[Start Extracted text]

I find the sadness in this piece almost unbearable, but it's almost coldly driven as you take the reader through every aspect and facet of this heartbreak.

I'm stymied as to picking out a favourite part of this piece, every time I select a part, there's another bit that jumps out at me.

Needless to say, this piece is heartwrenching and powerful.

-plaz out-
 
why is it that such pain causes such great writing?

if you need me, you know you can call me, babe.

((aly))
 
reading this 4 times now,,, you make me wana cry.

honestly i can't see you writting this about anyone, and i can't see how anyone could hurt you that way. Your soul is very pure, not perfect but pure in my eyes.

you have not written alot in here but when you do girl. you always have IMPACT in all that you write. this one again is very impactable.

it states truth and honesty which i know you are about.

girl whatever you are going thru i wish i could be there,,, especially lately more then you know.

love you!

cin
 
This truly made me sad.

I know that everyone says this, and everyone means it...but if you should ever need to talk...i'm a click away.

Very heartfelt piece.
Thinking of you
24.gif
 
i really love from "no more puppet master" on. not to reductionize the rest. that's just the part that is extremely great to me.
~Kels
 
Wow! I'm not quite sure what's caused you to write this but I've totally felt what you're describing. Excellent writing!
You're one of the strongest chicks I know, but if you are feeling vulnerable, I'm here for you.
 
Wow.. there isn't anything that I could say that someone had already said.

I would never wish this pain that I feel on anyone - ever. Not you, not her, not him, not any of you! I swear to God it totally consumes every aspect of you. Your rational thought and understanding,your ability to make good choices, and feel good about yourself your ability to hold a smile orworstly the ability to hold a single god-damned thought.

I've been done one to many times and I always say this same thing..

[End Extracted text]

**Tasks to perform**.
#1 Print the reader comments on the piece from "This truly made" up to and including "here for you.".
#2 Carry on the reader comments on the piece, picking up right after their final line.

[Start Collected material]

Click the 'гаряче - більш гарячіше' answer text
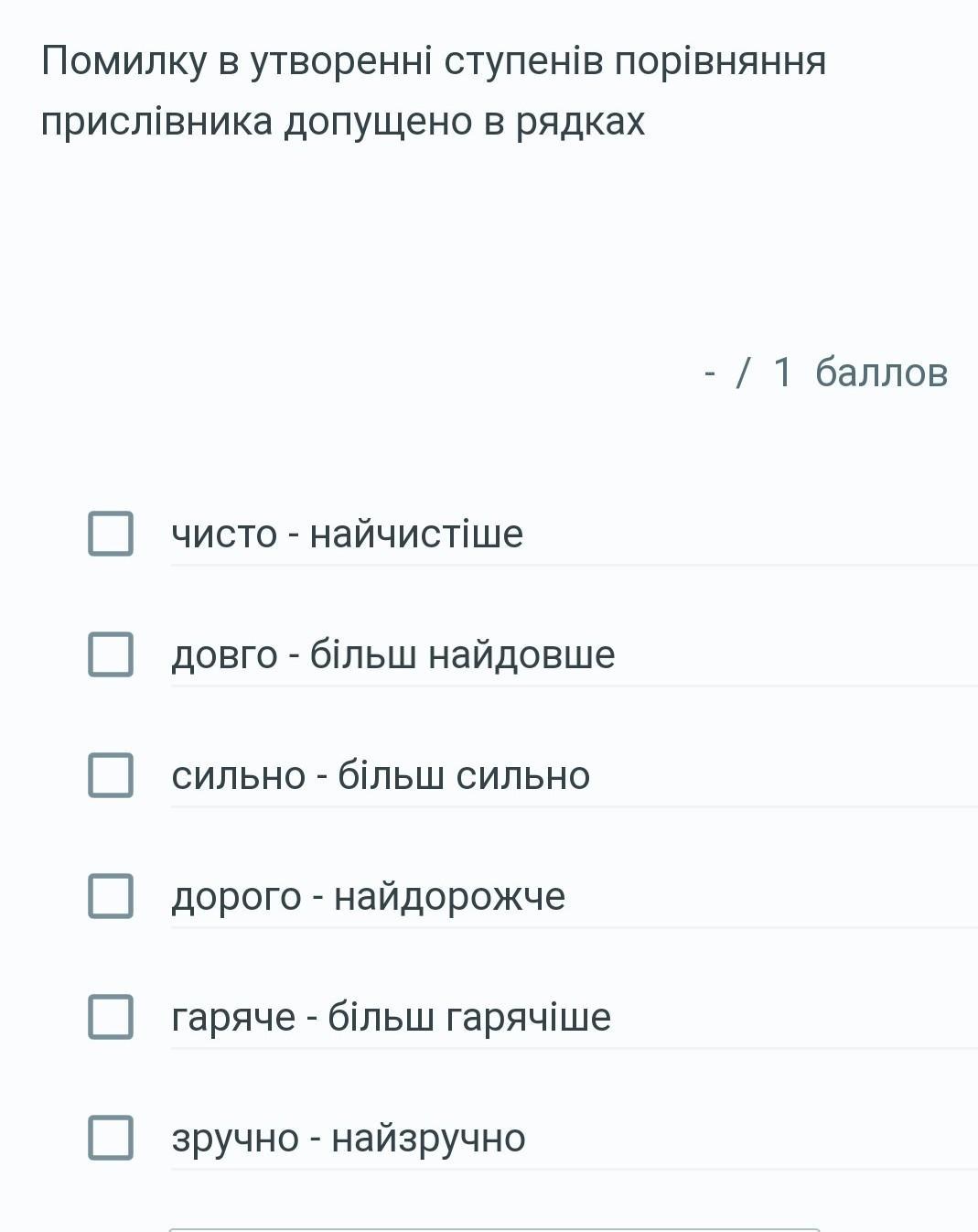click(391, 1018)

[End Collected material]

**Answers to the problems**.
#1
This truly made me sad.

I know that everyone says this, and everyone means it...but if you should ever need to talk...i'm a click away.

Very heartfelt piece.
Thinking of you
24.gif
 
i really love from "no more puppet master" on. not to reductionize the rest. that's just the part that is extremely great to me.
~Kels
 
Wow! I'm not quite sure what's caused you to write this but I've totally felt what you're describing. Excellent writing!
You're one of the strongest chicks I know, but if you are feeling vulnerable, I'm here for you.

#2
Keep your chin up it looks like many people care about you!!
 
You are harder on yourself than I could ever be. All the stuff that you were feeling when you wrote this must have been paralyzing. But you never seemed crippled to me, I saw you living every single moment of your life even while saying you'd forgotten how.

Yes we struggled hard last year on a promise of brighter things to come. Yes it seems like we just keep getting kicked back down, no matter how much shit we survive or responsibility we accept/deny. Yes it is horrible to dislike yourself. Yes both of us are living far beneath our potential. Yes you have a lot of things to figure out and do, more days working hard at a crappy job, a little more impossible patience to find.

Don't ever belittle yourself about finishing school, finding a meaningful career, yada yada yada. You are better at being a good person than anyone I've ever met, and that's so much more important than all the rest of the bullshit girl. You have never disappointed me in any way. God can't make anyone/anything that's stronger than you, so there is only one thing with the power to prevent your happiness and success. And that's your own fear. Never known you to be afraid for long, it makes you resentful which makes you angry which makes you act.

You should spend more time getting to know my best friend Aly - that girl taught me how to be a part of the world (and when the world resisted she gave it a black eye.) Do you have any idea of what a horrible person I'd be without you? TO THIS VERY DAY when I can't decide what the right thing to do is, or what kind of person I want to be, you are the example that I set my standards by dawg. There've been moments that I didn't deserve your respect and you stuck by me anyway. I (of all people) know how hard that must have been for you, and I'm grateful because no one else in the world would get as many second chances as I have. You've never tried to bullshit me, never given up on me, never once tried to be anything but yourself; loyalty is defined by the standards you set. So thanks for that, for everything.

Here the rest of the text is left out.